Precatórios Previdenciários 2026: STJ Pode Mudar Tudo
Se você tem um **precatório previdenciário** ou está aguardando receber, precisa saber que o **STJ (Superior Tribunal de Justiça)** está prestes a fixar tese sobre a cessão desses créditos — decisão que pode afetar **mais de R$ 40 bilhões em precatórios federais** pendentes de pagamento. Segundo o CNJ, existem **mais de 300 mil precatórios previdenciários** na fila. O **Torres & Loiola Advogados** explica o que está em jogo e como proteger seus direitos.
O Detalhe Que Muita Gente Não Percebe
Você sabia que existe um mercado paralelo de compra e venda de precatórios previdenciários? Pessoas que têm direito a receber valores do INSS vendem esses direitos para empresas por um valor menor do que receberiam. É como vender uma dívida de R$ 100 mil por R$ 65 mil só para receber agora.
A questão central é: isso é legal? O STJ está prestes a responder de forma definitiva, e a resposta pode mexer com milhares de pessoas.
O Que São Precatórios Previdenciários
O precatório é uma requisição de pagamento expedida pelo Poder Judiciário contra a Fazenda Pública. Está previsto no art. 100 da Constituição Federal:
"Os pagamentos devidos pelas Fazendas Públicas Federal, Estaduais, Distrital e Municipais, em virtude de sentença judiciária, far-se-ão exclusivamente na ordem cronológica de apresentação dos precatórios."
Quando o INSS nega um benefício e você ganha na Justiça, o governo emite um precatório para pagar as parcelas atrasadas.
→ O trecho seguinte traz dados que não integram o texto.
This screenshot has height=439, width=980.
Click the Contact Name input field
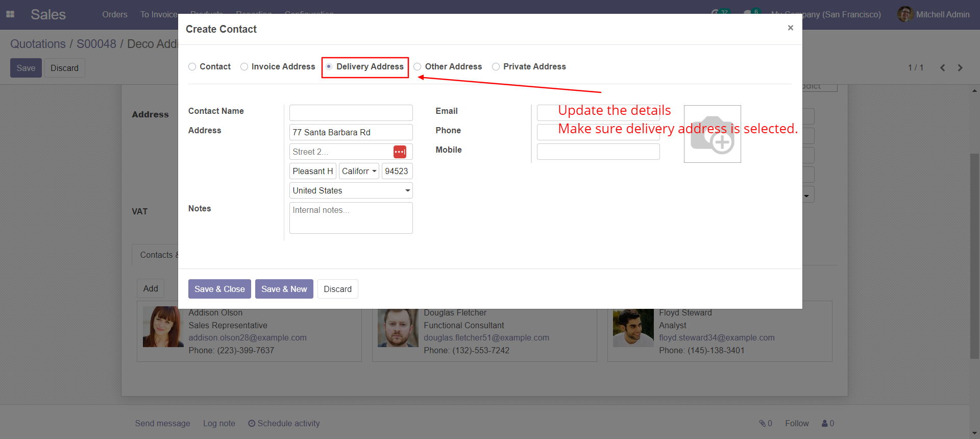(x=351, y=113)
Esse pagamento pode levar meses ou anos dependendo da fila orçamentária.
Diferença entre precatório e RPV (Requisição de Pequeno Valor):
| Aspecto | Precatório | RPV |
|---|---|---|
| Valor | Acima de 60 salários mínimos (~R$ 91.080 em 2025) | Até 60 salários mínimos |
| Prazo de pagamento | Até o fim do exercício seguinte à expedição | 60 dias após a expedição |
| Fundamento | Art. 100, CF/88 | Art. 100, §3º, CF/88 |
| Prioridade | Ordem cronológica (idosos e doentes graves primeiro) | Pagamento rápido |
| Indicador | Valor |
|---|---|
| Precatórios federais pendentes (2025) | ~R$ 40 bilhões |
| Precatórios previdenciários na fila | ~300 mil |
| Tempo médio para pagamento de precatório | 2-5 anos |
| RPVs expedidas/ano (previdenciárias) | ~500 mil |
| Deságio médio na venda de precatórios | 30-40% |
O Mercado de Cessão de Precatórios
Na prática, a cessão funciona assim:
- Você ganhou ação contra o INSS e tem direito a R$ 100 mil em precatório
- Uma empresa oferece R$ 65 mil à vista para adquirir seu crédito
- Você assina um contrato de cessão de crédito
- A empresa recebe os R$ 100 mil quando o governo pagar
"O credor pode ceder o seu crédito, se a isso não se opuser a natureza da obrigação, a lei, ou a convenção com o devedor."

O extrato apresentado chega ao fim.